Storage Spaces Direct

Microsoft Storage Spaces Direct virtualizes all storage devices attached to a server to create a highly available/scalable clustered software defined storage solution. Each server runs Windows Server 2016 Data centre or Windows Server 2019 Data centre and SSD manages all of storage attached to that server including NVMe, SSD, SAS, SATA drives to create a high performance clustered pool of storage that can be used to provide Hyper-V VM’s flexible storage at a fraction of the cost of traditional SAN or NAS arrays.

In essence Microsoft Storage Spaces Direct is a hyper-converged infrastructure with the ability to provide up to 13.7 million IOPS! The Microsoft Storage Spaces Direct architecture allows you to deploy a cluster in under 15 minutes. The architecture is completely self healing with the ability to add more nodes as and when required, with support for 16 servers and over 400 drives, for up to 1PB of storage per cluster!

Microsoft Storage Spaces Direct features a built-in server-side cache to maximise storage performance. It is a large, persistent, real-time read and write cache. The cache is configured automatically when SSD is enabled. In most cases, no manual management whatsoever is required. How the cache works depends on the types of drives present.

ReFS

Resilient File System (ReFS) is Microsoft’s newest file system, designed to take advantage of new drive technologies, scale efficiently to large data sets across diverse workloads, provide data protection and self-healing against possible data corruption.

Resiliency

Integrity-streams - ReFS uses checksums for metadata and optionally for file data, giving ReFS the ability to reliably detect corruptions.
Storage Spaces integration - When used in conjunction with a mirror or parity space, ReFS can automatically repair detected corruptions using the alternate copy of the data provided by Storage Spaces. Repair processes are both localized to the area of corruption and performed online, requiring no volume downtime.
Salvaging data - If a volume becomes corrupted and an alternate copy of the corrupted data doesn’t exist, ReFS removes the corrupt data from the namespace. ReFS keeps the volume online while it handles most non-correctable corruptions, but there are rare cases that require ReFS to take the volume offline.
Proactive error correction - In addition to validating data before reads and writes, ReFS introduces a data integrity scanner, known as a scrubber. This scrubber periodically scans the volume, identifying latent corruptions and proactively triggering a repair of corrupt data.

Once these tiers are configured, ReFS use them to deliver fast storage for hot data and capacity-efficient storage for cold data:

All writes will occur in the performance tier, and large chunks of data that remain in the performance tier will be efficiently moved to the capacity tier in real-time.

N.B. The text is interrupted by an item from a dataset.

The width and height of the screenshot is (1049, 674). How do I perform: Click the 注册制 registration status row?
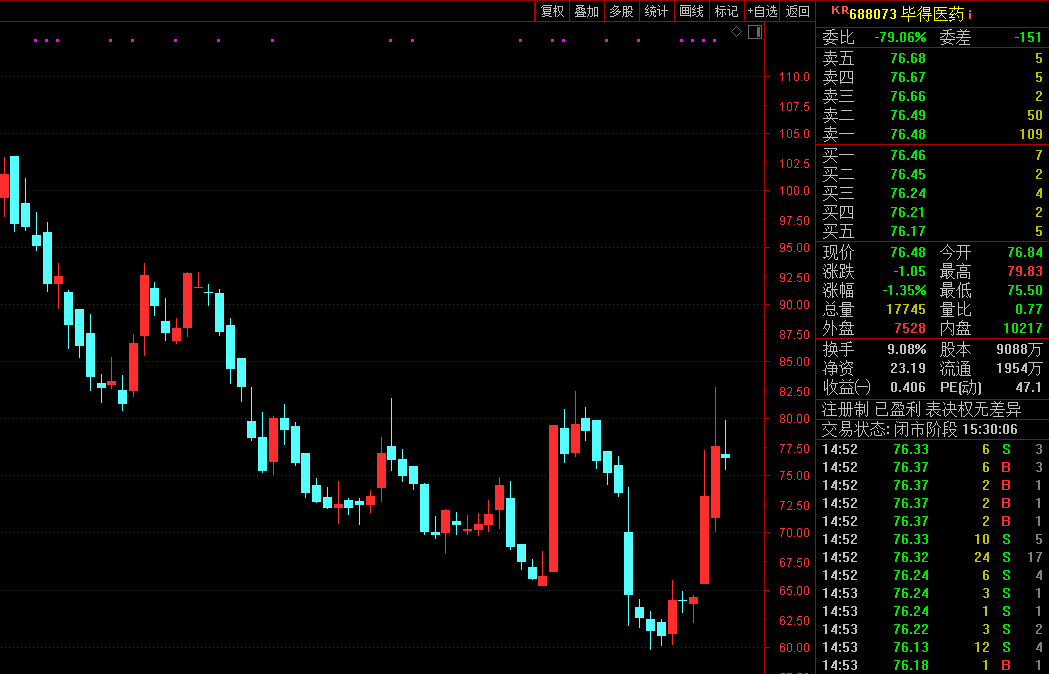point(843,409)
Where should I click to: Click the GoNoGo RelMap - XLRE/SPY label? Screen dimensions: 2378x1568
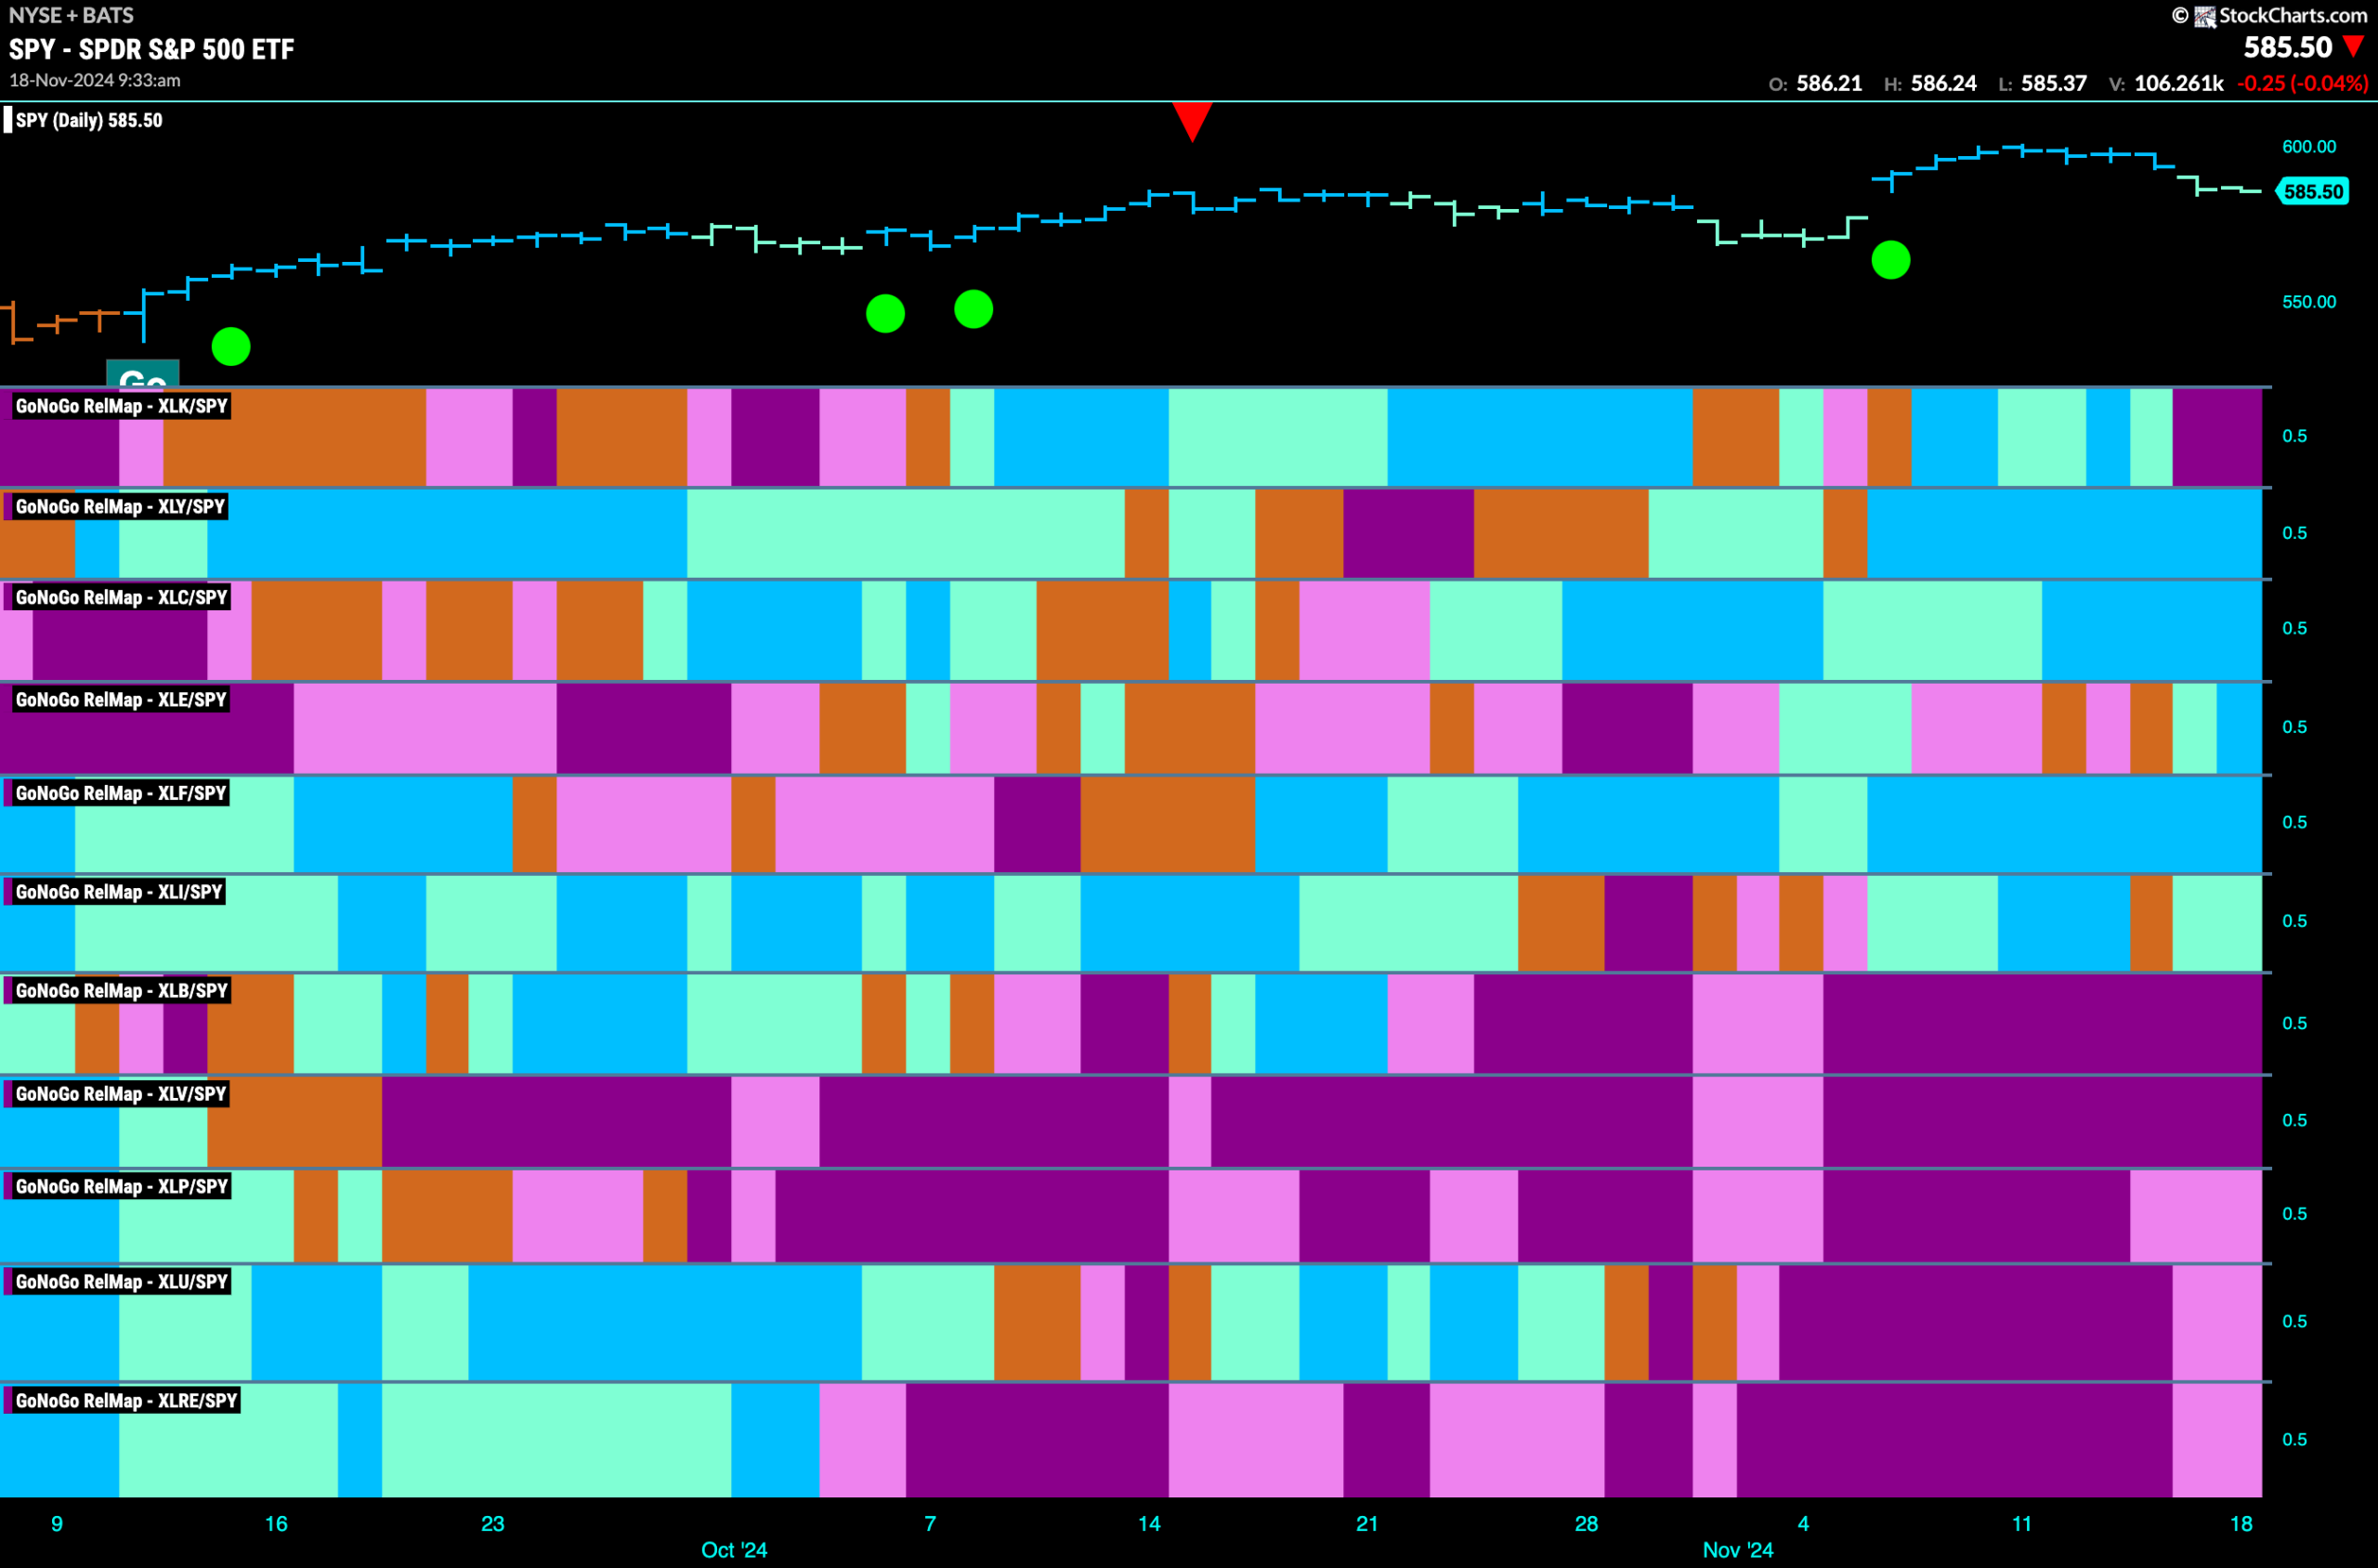(126, 1400)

If using a hybrid deployment (mixing flash and HDD drives), the cache in Storage Spaces Direct will help accelerate reads, reducing the effect of data fragmentation characteristic of virtualized workloads. Otherwise, if using an all-flash deployment, reads will also occur in the performance tier.

Performance

In addition to providing resiliency improvements, ReFS introduces new features for performance-sensitive and virtualized workloads. Real-time tier optimization, block cloning, and sparse VDL are good examples of the evolving capabilities of ReFS, which are designed to support dynamic and diverse workloads:

Mirror-accelerated parity delivers both high performance and capacity efficient storage for your data.

To deliver both high performance and capacity efficient storage, ReFS divides a volume into two logical storage groups, known as tiers. These tiers can have their own drive and resiliency types, allowing each tier to optimize for either performance or capacity. Some example configurations include:

SSD Storage Configurations

Accelerated VM operations - ReFS introduces new functionality specifically targeted to improve the performance of virtualized workloads: Block cloning – Block cloning accelerates copy operations, enabling quick, low-impact VM checkpoint merge operations.
Sparse VDL – Sparse VDL allows ReFS to zero files rapidly, reducing the time needed to create fixed VHDs from 10s of minutes to mere seconds.
Variable cluster sizes – ReFS supports both 4K and 64K cluster sizes. 4K is the recommended cluster size for most deployments, but 64K clusters are appropriate for large, sequential IO workloads.

Scalability

ReFS is designed to support extremely large data sets–millions of terabytes–without negatively impacting performance, achieving greater scale than prior file systems. SSD utilizes ReFS provides storage management across a maximum of 16 nodes and up to 400 drives. ReFS supports data deduplication with volumes up to 64TB and file sizes up to 1TB.

Supported drives:

NVMe
SSD
SAS
SATA
SMR (Shingled Magnetic Recording)

Storage Spaces with SAS JBOD drive enclosures

Deploying ReFS on Storage Spaces with shared SAS enclosures is suitable for hosting archival data and storing user documents:

Integrity-streams, online repair, and alternate data copies enable ReFS and Storage Spaces to jointly to detect and correct corruptions within both metadata and data.

Storage Spaces deployments can also utilize block-cloning and the scalability offered in ReFS.